The Dow Jones Industrial Average trimmed its losses the last two days, rising over 300 points Friday as of 11:00 a.m. ET with tech names like Amazon, Facebook, Apple, and Alphabet bouncing back from the previous sessions.
Investors have been seeing nothing but a sea of red as of late with the Dow falling over 500 points on Thursday, amounting to a total loss of over 1,300 points in addition to Wednesday’s trading session.
“The key question is whether that is the end of the sell-off,” Societe Generale analysts said in an email. “We certainly see some scope for a consolidation in the near term, but because renewed pressure from issuance and the fact that some of the risk factors may be resolved in November, our medium-term bearish bond view remains intact.”

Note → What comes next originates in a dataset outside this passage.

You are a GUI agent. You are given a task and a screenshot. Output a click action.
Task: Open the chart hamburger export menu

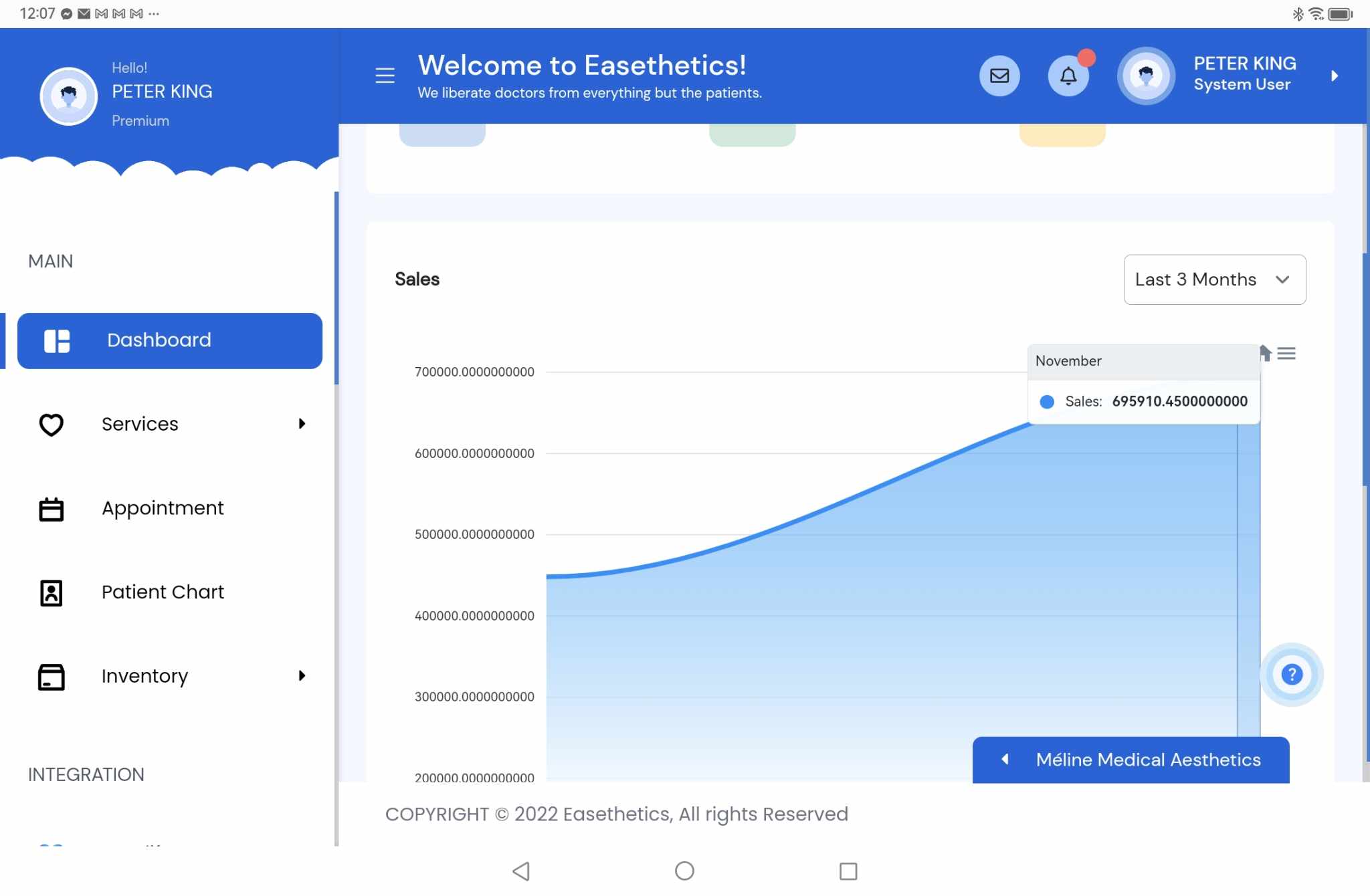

The latest 1,300-point loss came just a couple of weeks after Federal Reserve Chairman Jerome Powell praised the growth of the economy and not long after the S&P 500 reached historic highs, which signals that the extended bull run may finally be coming to a close. However, other analysts feel the markets were simply on course for a correction.
“We are well within the ranges of a normal market correction,” said Janet Johnston, TrimTabs asset management portfolio manager. “Next week, you’re going to start hearing about good earnings.”
Big Banks Report Q3 Earnings
J.P. Morgan Chase reported that its third-quarter profit rose by 24% compared to a year ago, helped by the U.S. President Donald Trump administration’s tax cuts. In addition, net income was $2.34 a share, which beat estimates of $2.26 per share.
However, JPMorgan CEO Jamie Dimon was tepid when it came to the future of the banking business as Trump’s $1.5 trillion of tax cuts are expected to scale back in 2019. Dimon also mentioned rising interest rates and trade wars as factors that could stymie continued economic growth.